(Data for processing)
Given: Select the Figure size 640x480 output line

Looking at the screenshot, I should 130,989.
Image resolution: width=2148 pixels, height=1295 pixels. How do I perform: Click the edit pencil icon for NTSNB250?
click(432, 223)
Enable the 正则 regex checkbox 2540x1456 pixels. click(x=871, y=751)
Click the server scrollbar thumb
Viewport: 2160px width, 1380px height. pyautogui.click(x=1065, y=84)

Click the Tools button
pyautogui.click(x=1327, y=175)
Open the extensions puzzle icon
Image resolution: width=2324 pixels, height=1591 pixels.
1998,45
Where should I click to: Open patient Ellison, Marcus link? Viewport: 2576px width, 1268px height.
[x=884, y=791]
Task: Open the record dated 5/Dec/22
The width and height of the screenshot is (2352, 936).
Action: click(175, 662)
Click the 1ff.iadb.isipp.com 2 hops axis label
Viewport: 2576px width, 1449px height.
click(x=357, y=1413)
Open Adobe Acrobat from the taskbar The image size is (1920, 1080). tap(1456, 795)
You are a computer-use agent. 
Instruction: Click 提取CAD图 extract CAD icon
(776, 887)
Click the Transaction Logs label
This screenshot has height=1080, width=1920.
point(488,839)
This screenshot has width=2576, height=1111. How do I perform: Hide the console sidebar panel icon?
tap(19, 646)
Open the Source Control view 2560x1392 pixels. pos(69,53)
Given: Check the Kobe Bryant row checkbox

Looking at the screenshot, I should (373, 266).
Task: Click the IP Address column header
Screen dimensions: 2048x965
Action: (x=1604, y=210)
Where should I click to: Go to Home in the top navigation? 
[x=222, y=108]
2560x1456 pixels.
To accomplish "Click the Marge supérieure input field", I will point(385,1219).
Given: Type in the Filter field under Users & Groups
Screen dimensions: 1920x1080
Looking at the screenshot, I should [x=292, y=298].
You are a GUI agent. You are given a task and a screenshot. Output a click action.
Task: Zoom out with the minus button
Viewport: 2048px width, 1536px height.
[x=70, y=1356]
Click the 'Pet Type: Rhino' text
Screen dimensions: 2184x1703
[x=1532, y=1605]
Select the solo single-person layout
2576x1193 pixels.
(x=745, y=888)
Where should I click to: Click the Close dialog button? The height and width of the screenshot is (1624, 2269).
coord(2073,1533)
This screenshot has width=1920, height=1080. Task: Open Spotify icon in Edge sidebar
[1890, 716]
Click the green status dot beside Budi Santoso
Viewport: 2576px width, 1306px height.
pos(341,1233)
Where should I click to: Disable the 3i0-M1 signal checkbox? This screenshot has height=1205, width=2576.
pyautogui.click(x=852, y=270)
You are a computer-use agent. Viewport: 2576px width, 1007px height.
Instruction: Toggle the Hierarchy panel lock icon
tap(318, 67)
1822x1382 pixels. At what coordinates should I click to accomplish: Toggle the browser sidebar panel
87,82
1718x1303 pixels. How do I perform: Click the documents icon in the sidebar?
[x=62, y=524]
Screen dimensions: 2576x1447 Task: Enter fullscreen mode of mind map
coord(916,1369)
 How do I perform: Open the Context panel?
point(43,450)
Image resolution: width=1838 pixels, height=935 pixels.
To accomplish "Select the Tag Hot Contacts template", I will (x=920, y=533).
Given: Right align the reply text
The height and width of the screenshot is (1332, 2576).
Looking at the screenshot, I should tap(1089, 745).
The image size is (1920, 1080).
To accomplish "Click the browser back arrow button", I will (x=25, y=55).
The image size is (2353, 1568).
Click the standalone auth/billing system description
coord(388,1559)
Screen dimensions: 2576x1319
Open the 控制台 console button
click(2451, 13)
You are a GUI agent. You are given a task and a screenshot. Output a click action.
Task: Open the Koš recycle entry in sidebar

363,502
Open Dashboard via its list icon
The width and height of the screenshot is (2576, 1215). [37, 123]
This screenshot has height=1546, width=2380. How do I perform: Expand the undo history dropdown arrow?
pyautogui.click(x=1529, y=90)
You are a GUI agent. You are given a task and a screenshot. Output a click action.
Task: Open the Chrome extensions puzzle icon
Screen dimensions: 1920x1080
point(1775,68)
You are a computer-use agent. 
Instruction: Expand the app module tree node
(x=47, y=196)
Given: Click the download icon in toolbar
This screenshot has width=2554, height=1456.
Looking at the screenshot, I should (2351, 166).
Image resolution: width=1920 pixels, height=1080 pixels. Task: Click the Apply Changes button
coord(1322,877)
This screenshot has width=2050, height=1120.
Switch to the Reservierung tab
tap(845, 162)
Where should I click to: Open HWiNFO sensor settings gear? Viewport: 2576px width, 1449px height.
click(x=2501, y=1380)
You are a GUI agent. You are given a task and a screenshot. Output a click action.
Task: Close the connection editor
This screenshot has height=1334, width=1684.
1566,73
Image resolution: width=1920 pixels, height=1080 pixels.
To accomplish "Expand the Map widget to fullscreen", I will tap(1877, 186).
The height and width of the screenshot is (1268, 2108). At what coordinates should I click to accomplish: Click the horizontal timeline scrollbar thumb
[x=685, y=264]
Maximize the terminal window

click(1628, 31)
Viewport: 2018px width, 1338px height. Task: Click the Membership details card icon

(Your goal) Repeat all the records without altering a single word.

(Task result)
Given: Select the Figure size 640x480 output line

Looking at the screenshot, I should 130,989.
Image resolution: width=2148 pixels, height=1295 pixels. How do I perform: Click the edit pencil icon for NTSNB250?
click(432, 223)
Enable the 正则 regex checkbox 2540x1456 pixels. click(x=871, y=751)
Click the server scrollbar thumb
Viewport: 2160px width, 1380px height. pyautogui.click(x=1065, y=84)

Click the Tools button
pyautogui.click(x=1327, y=175)
Open the extensions puzzle icon
Image resolution: width=2324 pixels, height=1591 pixels.
1998,45
Where should I click to: Open patient Ellison, Marcus link? Viewport: 2576px width, 1268px height.
[x=884, y=791]
Task: Open the record dated 5/Dec/22
The width and height of the screenshot is (2352, 936).
Action: click(175, 662)
Click the 1ff.iadb.isipp.com 2 hops axis label
Viewport: 2576px width, 1449px height.
click(x=357, y=1413)
Open Adobe Acrobat from the taskbar The image size is (1920, 1080). tap(1456, 795)
You are a computer-use agent. 
Instruction: Click 提取CAD图 extract CAD icon
(776, 887)
Click the Transaction Logs label
This screenshot has height=1080, width=1920.
point(488,839)
This screenshot has width=2576, height=1111. How do I perform: Hide the console sidebar panel icon?
tap(19, 646)
Open the Source Control view 2560x1392 pixels. pos(69,53)
Given: Check the Kobe Bryant row checkbox

Looking at the screenshot, I should (373, 266).
Task: Click the IP Address column header
Screen dimensions: 2048x965
Action: (x=1604, y=210)
Where should I click to: Go to Home in the top navigation? 
[x=222, y=108]
2560x1456 pixels.
To accomplish "Click the Marge supérieure input field", I will point(385,1219).
Given: Type in the Filter field under Users & Groups
Screen dimensions: 1920x1080
Looking at the screenshot, I should [x=292, y=298].
You are a GUI agent. You are given a task and a screenshot. Output a click action.
Task: Zoom out with the minus button
Viewport: 2048px width, 1536px height.
[x=70, y=1356]
Click the 'Pet Type: Rhino' text
Screen dimensions: 2184x1703
[x=1532, y=1605]
Select the solo single-person layout
2576x1193 pixels.
(x=745, y=888)
Where should I click to: Click the Close dialog button? The height and width of the screenshot is (1624, 2269).
coord(2073,1533)
This screenshot has width=1920, height=1080. Task: Open Spotify icon in Edge sidebar
[1890, 716]
Click the green status dot beside Budi Santoso
Viewport: 2576px width, 1306px height.
pos(341,1233)
Where should I click to: Disable the 3i0-M1 signal checkbox? This screenshot has height=1205, width=2576.
pyautogui.click(x=852, y=270)
You are a computer-use agent. Viewport: 2576px width, 1007px height.
Instruction: Toggle the Hierarchy panel lock icon
tap(318, 67)
1822x1382 pixels. At what coordinates should I click to accomplish: Toggle the browser sidebar panel
87,82
1718x1303 pixels. How do I perform: Click the documents icon in the sidebar?
[x=62, y=524]
Screen dimensions: 2576x1447 Task: Enter fullscreen mode of mind map
coord(916,1369)
 How do I perform: Open the Context panel?
point(43,450)
Image resolution: width=1838 pixels, height=935 pixels.
To accomplish "Select the Tag Hot Contacts template", I will (x=920, y=533).
Given: Right align the reply text
The height and width of the screenshot is (1332, 2576).
Looking at the screenshot, I should tap(1089, 745).
The image size is (1920, 1080).
To accomplish "Click the browser back arrow button", I will (x=25, y=55).
The image size is (2353, 1568).
Click the standalone auth/billing system description
coord(388,1559)
Screen dimensions: 2576x1319
Open the 控制台 console button
click(2451, 13)
You are a GUI agent. You are given a task and a screenshot. Output a click action.
Task: Open the Koš recycle entry in sidebar

363,502
Open Dashboard via its list icon
The width and height of the screenshot is (2576, 1215). [37, 123]
This screenshot has height=1546, width=2380. How do I perform: Expand the undo history dropdown arrow?
pyautogui.click(x=1529, y=90)
You are a GUI agent. You are given a task and a screenshot. Output a click action.
Task: Open the Chrome extensions puzzle icon
Screen dimensions: 1920x1080
point(1775,68)
You are a computer-use agent. 
Instruction: Expand the app module tree node
(x=47, y=196)
Given: Click the download icon in toolbar
This screenshot has width=2554, height=1456.
Looking at the screenshot, I should (2351, 166).
Image resolution: width=1920 pixels, height=1080 pixels. Task: Click the Apply Changes button
coord(1322,877)
This screenshot has width=2050, height=1120.
Switch to the Reservierung tab
tap(845, 162)
Where should I click to: Open HWiNFO sensor settings gear? Viewport: 2576px width, 1449px height.
click(x=2501, y=1380)
You are a GUI agent. You are given a task and a screenshot. Output a click action.
Task: Close the connection editor
This screenshot has height=1334, width=1684.
1566,73
Image resolution: width=1920 pixels, height=1080 pixels.
To accomplish "Expand the Map widget to fullscreen", I will tap(1877, 186).
The height and width of the screenshot is (1268, 2108). At what coordinates should I click to accomplish: Click the horizontal timeline scrollbar thumb
[x=685, y=264]
Maximize the terminal window

click(1628, 31)
Viewport: 2018px width, 1338px height. Task: Click the Membership details card icon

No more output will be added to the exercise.